» **Source passage**:
|---|

We find the word mourn in 1 Corinthians 5:2. It is the Greek word pentheo. It means, “to mourn, to grieve it is commonly used for mourning for the dead.”[1] This is true in both the Old and New Testaments. It was used by the Old Testament prophets in prophecies of disaster (Joel 1:9, Jeremiah 14:2; Lamentations 2:8) and in the New Testament (Matthew 9:15; Revelation 18:7-8). It is easy to see that mourn communicates an intense sadness and remorse.

The word embodies that inexpressible and profound sense of loss and grief that is experienced when a loved one dies. This level of grief is almost unfathomable because of the unbearable sense of loss and because death is unnatural. God created man to live, but man dies because of sin. Although death is a conquered foe and one day will be done away with completely, for now, all of mankind must die. Man was not created to endure the grief of death. Death is an interloper. The pain of this type of intense loss and grief is only fully understood by someone who also has lost a loved one in death. For them, no communication is necessary for mutual understanding, but the attempt to explain this agony and darkness of the soul to someone who has not lost to death is indeed impossible. The loss of temporal life, the most unnatural of all losses, casts a deep dark shadow over even the brightest of days.

|---|

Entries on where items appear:
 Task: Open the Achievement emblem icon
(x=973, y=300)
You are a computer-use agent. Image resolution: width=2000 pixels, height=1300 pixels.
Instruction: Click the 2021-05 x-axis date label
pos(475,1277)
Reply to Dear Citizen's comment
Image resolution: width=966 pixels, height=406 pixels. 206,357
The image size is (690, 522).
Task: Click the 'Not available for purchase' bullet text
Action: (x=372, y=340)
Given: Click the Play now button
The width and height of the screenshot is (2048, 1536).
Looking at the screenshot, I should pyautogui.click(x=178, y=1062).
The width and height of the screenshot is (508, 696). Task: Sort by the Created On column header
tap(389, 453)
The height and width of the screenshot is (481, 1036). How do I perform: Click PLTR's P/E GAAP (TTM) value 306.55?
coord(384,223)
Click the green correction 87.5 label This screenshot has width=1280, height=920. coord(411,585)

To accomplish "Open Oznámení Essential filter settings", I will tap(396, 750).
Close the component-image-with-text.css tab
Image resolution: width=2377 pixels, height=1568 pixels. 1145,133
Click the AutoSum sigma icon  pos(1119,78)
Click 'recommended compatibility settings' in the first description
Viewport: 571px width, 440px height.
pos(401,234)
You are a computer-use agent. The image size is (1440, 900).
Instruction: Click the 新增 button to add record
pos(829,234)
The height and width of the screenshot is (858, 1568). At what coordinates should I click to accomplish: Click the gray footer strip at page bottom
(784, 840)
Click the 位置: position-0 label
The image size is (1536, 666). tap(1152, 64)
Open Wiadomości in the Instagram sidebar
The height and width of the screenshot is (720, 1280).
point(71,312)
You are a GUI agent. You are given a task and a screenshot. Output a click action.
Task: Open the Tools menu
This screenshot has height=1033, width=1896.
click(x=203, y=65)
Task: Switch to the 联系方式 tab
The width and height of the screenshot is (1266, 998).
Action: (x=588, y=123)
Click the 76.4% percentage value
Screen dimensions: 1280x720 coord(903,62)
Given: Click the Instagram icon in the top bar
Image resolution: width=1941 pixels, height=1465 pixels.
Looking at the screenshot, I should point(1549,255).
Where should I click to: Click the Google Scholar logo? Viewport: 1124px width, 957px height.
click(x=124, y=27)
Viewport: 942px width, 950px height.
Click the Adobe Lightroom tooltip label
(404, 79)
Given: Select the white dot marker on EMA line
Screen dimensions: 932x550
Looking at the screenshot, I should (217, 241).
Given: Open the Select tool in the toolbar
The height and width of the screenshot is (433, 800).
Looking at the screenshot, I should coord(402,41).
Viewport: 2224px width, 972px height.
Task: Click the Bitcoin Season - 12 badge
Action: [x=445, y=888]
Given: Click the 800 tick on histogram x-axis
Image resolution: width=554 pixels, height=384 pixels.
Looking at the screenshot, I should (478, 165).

|---|

» **Exercise requirements**:
Pick up the passage on the word "mourn" after its last sentence and continue it.

» **Reply to the task**:
I have preached many funerals over the years, and there is a time during the funeral that I find to be the most intense, nearly an unbearable moment of grief. That is when the guests have been dismissed from the sanctuary, and the family gathers one last time at the side of their departed loved one. As I stand at the head of the casket during this deluge of anguish and emotional upheaval, it is all I can do to remain composed enough to carry out my responsibilities. The summarization of sin and death before them results in uncontrollable crying, wailing, sobbing, moaning, lamenting, crying out to their loved one in affection, and that affection only to be met with coldness, death-chilling coldness. At times, family members have to be pulled away from the casket to which they cling, averse to let go of love and life. Their sobbing is an evocative, haunting, and unnatural cry. It is the cry of death. I know this cry intimately for I have cried it myself.


[1] Gerhard Kittel, Gerhard Friedrich, and Geoffrey William Bromiley, Theological Dictionary of the New Testament. Translation of: Theologisches Worterbuch Zum Neuen Testament, (Grand Rapids, Mich.: W.B. Eerdmans, 1995, c1985), s.v. “pentheo”.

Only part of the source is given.